# Ambrose (neutered male mouse, Notts)



## Primroserescue (Apr 7, 2013)

Contact/organisation details: Primrose Mouse Rescue
Does the animal have rescue back up?: Yes
Location: Kirkby-in-Ashfield, Nottinghamshire

Number of animals: 1
Type/Breed/Variety: Fancy Mouse
Sex: Male
Age(s): 5/6 months
Name(s): Ambrose
Colours: Fawn

Neutered: Yes

Reason for rehoming: Unwanted pet shop mouse
Temperament: Very calm and sociable and is a real character. 
Will the group be split (if applicable): N/A
Transport available: Possibly, if adopted locally (Notts or Derbys)

Other: Ambrose was neutered on 25th March and he's looking for a home where he'll have the company of other male or female mice. Please contact us on [email protected] for more information.


(the water on his face is from where he'd walked past his water bottle)


----------



## thedogsmother (Aug 28, 2008)

Do you rehome to other parts of the country it transport/home checks etc can be arranged? I know a few people who have lone males or groups of females who may be interested in this gorgeous boy but they don't live in Nottinghamshire.


----------



## Primroserescue (Apr 7, 2013)

thedogsmother said:


> Do you rehome to other parts of the country it transport/home checks etc can be arranged? I know a few people who have lone males or groups of females who may be interested in this gorgeous boy but they don't live in Nottinghamshire.

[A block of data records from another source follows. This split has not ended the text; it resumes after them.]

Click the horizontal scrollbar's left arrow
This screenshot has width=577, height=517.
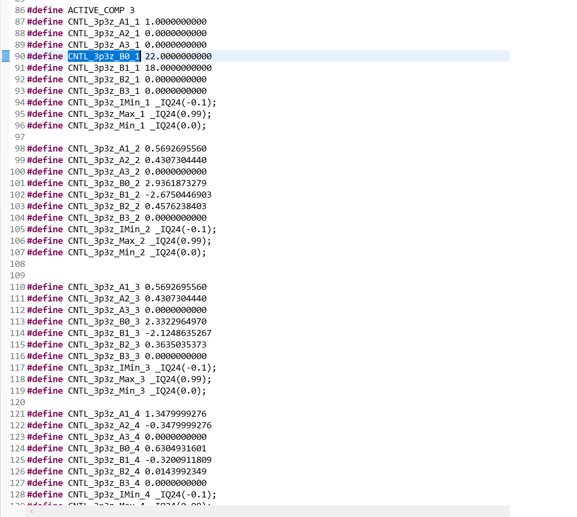31,511
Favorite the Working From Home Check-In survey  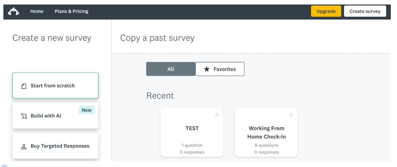point(291,115)
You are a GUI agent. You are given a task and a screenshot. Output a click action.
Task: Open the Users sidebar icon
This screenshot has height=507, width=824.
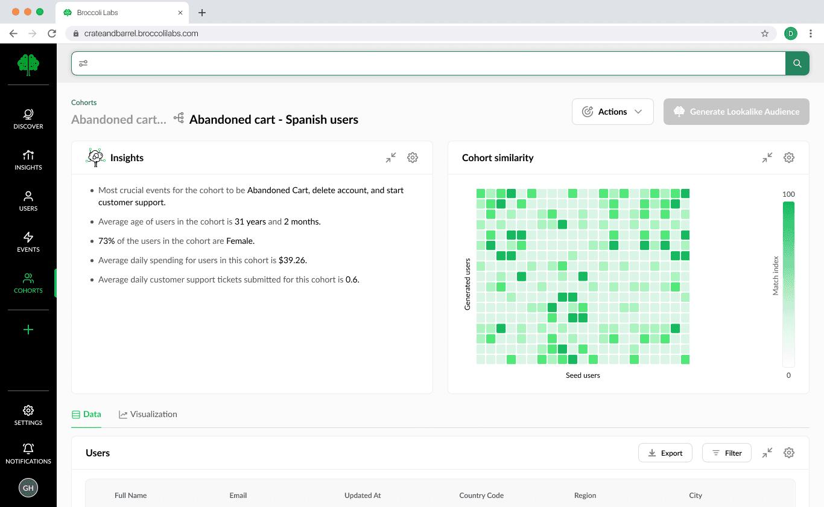coord(28,201)
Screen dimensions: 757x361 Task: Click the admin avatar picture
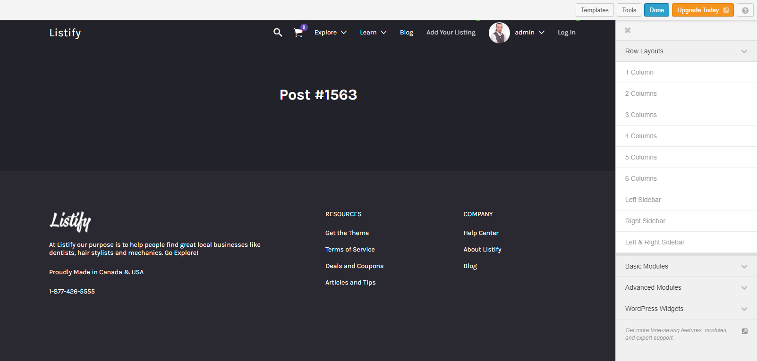(499, 33)
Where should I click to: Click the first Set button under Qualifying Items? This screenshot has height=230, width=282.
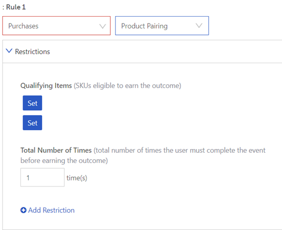32,103
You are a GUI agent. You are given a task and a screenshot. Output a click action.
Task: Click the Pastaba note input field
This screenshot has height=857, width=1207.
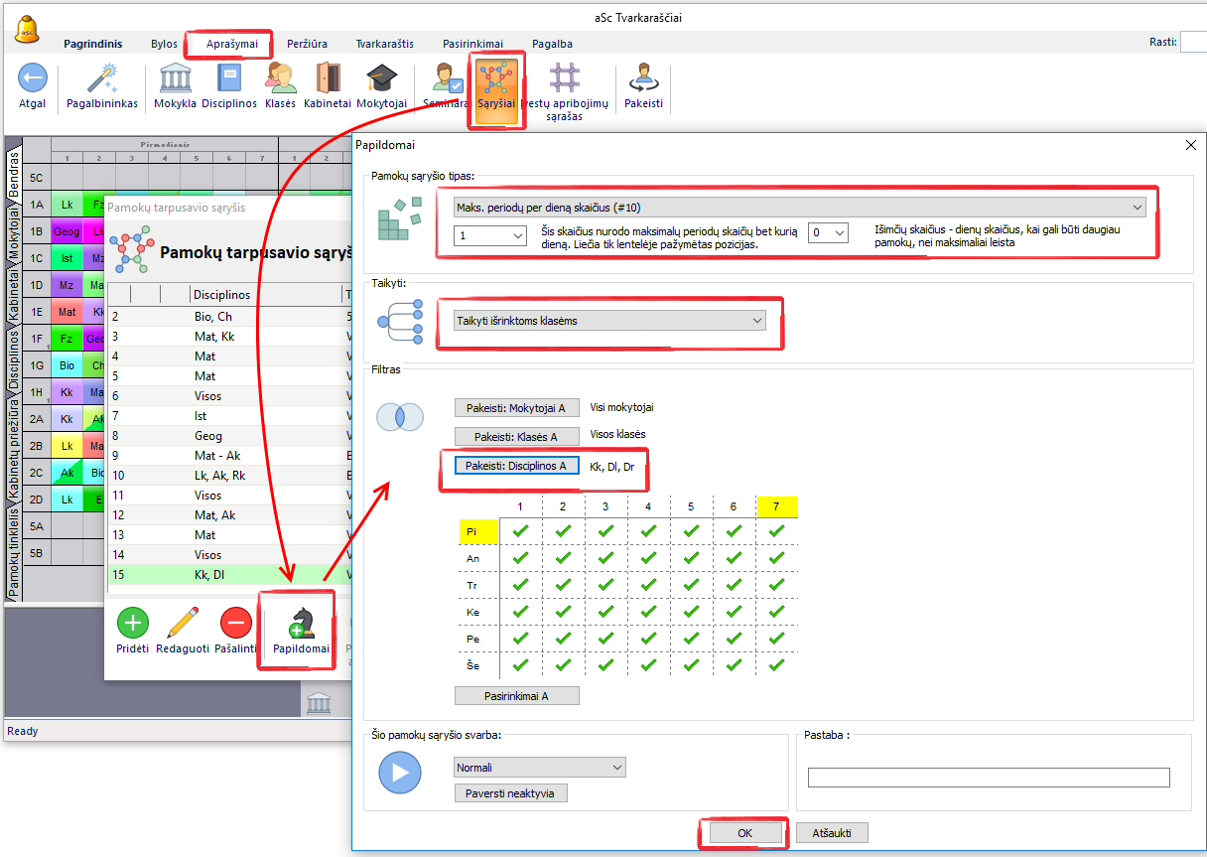pyautogui.click(x=989, y=778)
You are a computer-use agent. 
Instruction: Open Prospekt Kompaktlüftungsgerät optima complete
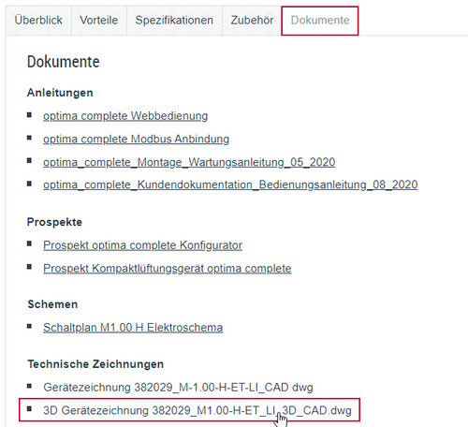168,268
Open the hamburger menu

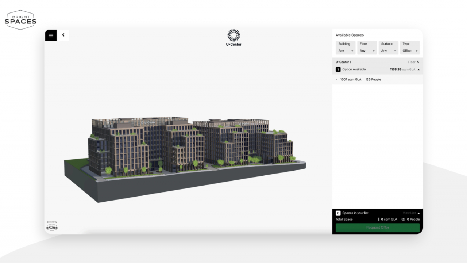(x=51, y=35)
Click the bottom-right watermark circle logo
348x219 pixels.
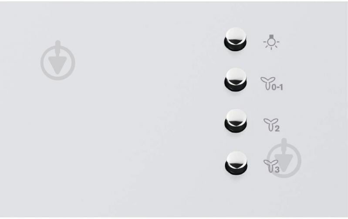tap(284, 158)
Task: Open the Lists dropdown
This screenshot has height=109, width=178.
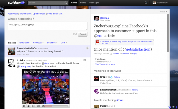Action: (64, 43)
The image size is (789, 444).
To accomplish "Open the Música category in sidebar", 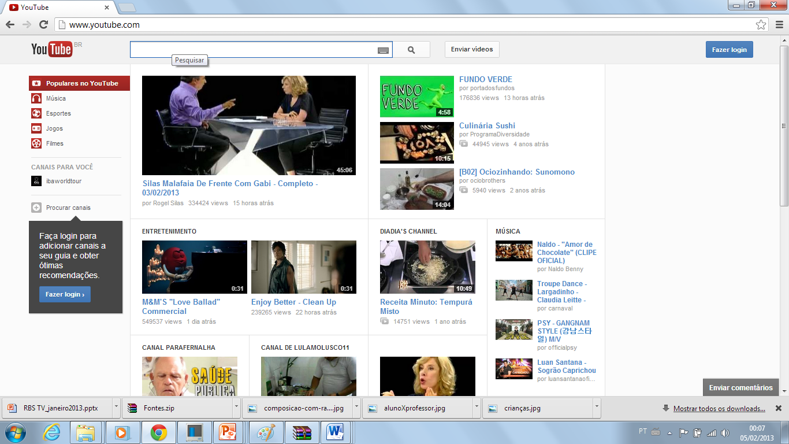I will coord(56,98).
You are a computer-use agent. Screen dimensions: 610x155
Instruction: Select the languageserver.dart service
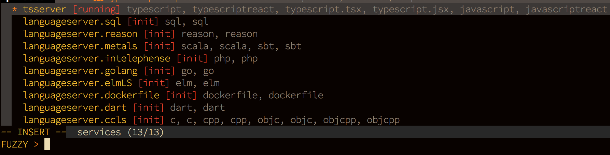(x=310, y=108)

Hi. Yes, if we could sort out a home check and transport I would consider rehoming further afield. Thanks for passing on his details, if anyone wants further info or pics they can get me on the email address in his post


----------



## Primroserescue (Apr 7, 2013)

Ambrose has found a fab new home where he'll have some mousey company


----------